Entries supplied.
..............................

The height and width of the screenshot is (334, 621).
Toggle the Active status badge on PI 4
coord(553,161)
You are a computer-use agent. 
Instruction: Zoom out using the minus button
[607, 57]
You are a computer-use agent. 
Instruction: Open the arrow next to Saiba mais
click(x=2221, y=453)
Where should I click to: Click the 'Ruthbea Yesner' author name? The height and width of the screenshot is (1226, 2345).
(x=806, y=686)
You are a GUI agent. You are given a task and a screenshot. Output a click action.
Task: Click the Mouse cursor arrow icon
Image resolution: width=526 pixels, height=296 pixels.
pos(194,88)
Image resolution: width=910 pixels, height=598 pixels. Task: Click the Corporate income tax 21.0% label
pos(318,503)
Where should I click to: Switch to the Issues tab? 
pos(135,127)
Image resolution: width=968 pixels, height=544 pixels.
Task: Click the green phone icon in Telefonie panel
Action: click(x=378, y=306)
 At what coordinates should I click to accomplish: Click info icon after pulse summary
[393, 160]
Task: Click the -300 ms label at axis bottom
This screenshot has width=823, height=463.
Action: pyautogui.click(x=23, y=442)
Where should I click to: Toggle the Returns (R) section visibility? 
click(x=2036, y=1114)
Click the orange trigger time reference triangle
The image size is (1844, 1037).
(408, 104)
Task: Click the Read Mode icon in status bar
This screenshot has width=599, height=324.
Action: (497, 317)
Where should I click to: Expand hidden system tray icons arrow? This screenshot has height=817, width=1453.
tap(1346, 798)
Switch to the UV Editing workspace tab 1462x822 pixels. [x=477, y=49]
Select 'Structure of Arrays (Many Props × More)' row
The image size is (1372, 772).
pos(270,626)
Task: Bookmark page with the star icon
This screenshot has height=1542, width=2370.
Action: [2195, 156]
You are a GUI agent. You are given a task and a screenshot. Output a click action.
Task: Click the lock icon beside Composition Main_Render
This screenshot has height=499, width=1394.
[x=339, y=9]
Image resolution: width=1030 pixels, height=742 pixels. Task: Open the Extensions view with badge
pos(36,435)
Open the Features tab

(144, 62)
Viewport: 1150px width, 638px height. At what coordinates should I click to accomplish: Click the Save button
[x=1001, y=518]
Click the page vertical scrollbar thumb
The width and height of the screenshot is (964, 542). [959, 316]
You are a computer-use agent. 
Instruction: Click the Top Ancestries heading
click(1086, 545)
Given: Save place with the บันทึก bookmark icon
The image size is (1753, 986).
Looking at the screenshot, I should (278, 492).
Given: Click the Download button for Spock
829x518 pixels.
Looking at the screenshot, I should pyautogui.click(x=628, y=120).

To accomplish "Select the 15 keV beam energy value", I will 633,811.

..............................

Task brief. Type the entries out again so that they match exactly.

Your response.
The height and width of the screenshot is (334, 621).
Toggle the Active status badge on PI 4
coord(553,161)
You are a computer-use agent. 
Instruction: Zoom out using the minus button
[607, 57]
You are a computer-use agent. 
Instruction: Open the arrow next to Saiba mais
click(x=2221, y=453)
Where should I click to: Click the 'Ruthbea Yesner' author name? The height and width of the screenshot is (1226, 2345).
(x=806, y=686)
You are a GUI agent. You are given a task and a screenshot. Output a click action.
Task: Click the Mouse cursor arrow icon
Image resolution: width=526 pixels, height=296 pixels.
pos(194,88)
Image resolution: width=910 pixels, height=598 pixels. Task: Click the Corporate income tax 21.0% label
pos(318,503)
Where should I click to: Switch to the Issues tab? 
pos(135,127)
Image resolution: width=968 pixels, height=544 pixels.
Task: Click the green phone icon in Telefonie panel
Action: click(x=378, y=306)
 At what coordinates should I click to accomplish: Click info icon after pulse summary
[393, 160]
Task: Click the -300 ms label at axis bottom
This screenshot has width=823, height=463.
Action: pyautogui.click(x=23, y=442)
Where should I click to: Toggle the Returns (R) section visibility? 
click(x=2036, y=1114)
Click the orange trigger time reference triangle
The image size is (1844, 1037).
(408, 104)
Task: Click the Read Mode icon in status bar
This screenshot has width=599, height=324.
Action: (497, 317)
Where should I click to: Expand hidden system tray icons arrow? This screenshot has height=817, width=1453.
tap(1346, 798)
Switch to the UV Editing workspace tab 1462x822 pixels. [x=477, y=49]
Select 'Structure of Arrays (Many Props × More)' row
The image size is (1372, 772).
pos(270,626)
Task: Bookmark page with the star icon
This screenshot has height=1542, width=2370.
Action: [2195, 156]
You are a GUI agent. You are given a task and a screenshot. Output a click action.
Task: Click the lock icon beside Composition Main_Render
This screenshot has height=499, width=1394.
[x=339, y=9]
Image resolution: width=1030 pixels, height=742 pixels. Task: Open the Extensions view with badge
pos(36,435)
Open the Features tab

(144, 62)
Viewport: 1150px width, 638px height. At what coordinates should I click to accomplish: Click the Save button
[x=1001, y=518]
Click the page vertical scrollbar thumb
The width and height of the screenshot is (964, 542). [959, 316]
You are a computer-use agent. 
Instruction: Click the Top Ancestries heading
click(1086, 545)
Given: Save place with the บันทึก bookmark icon
The image size is (1753, 986).
Looking at the screenshot, I should (278, 492).
Given: Click the Download button for Spock
829x518 pixels.
Looking at the screenshot, I should pyautogui.click(x=628, y=120).

To accomplish "Select the 15 keV beam energy value", I will 633,811.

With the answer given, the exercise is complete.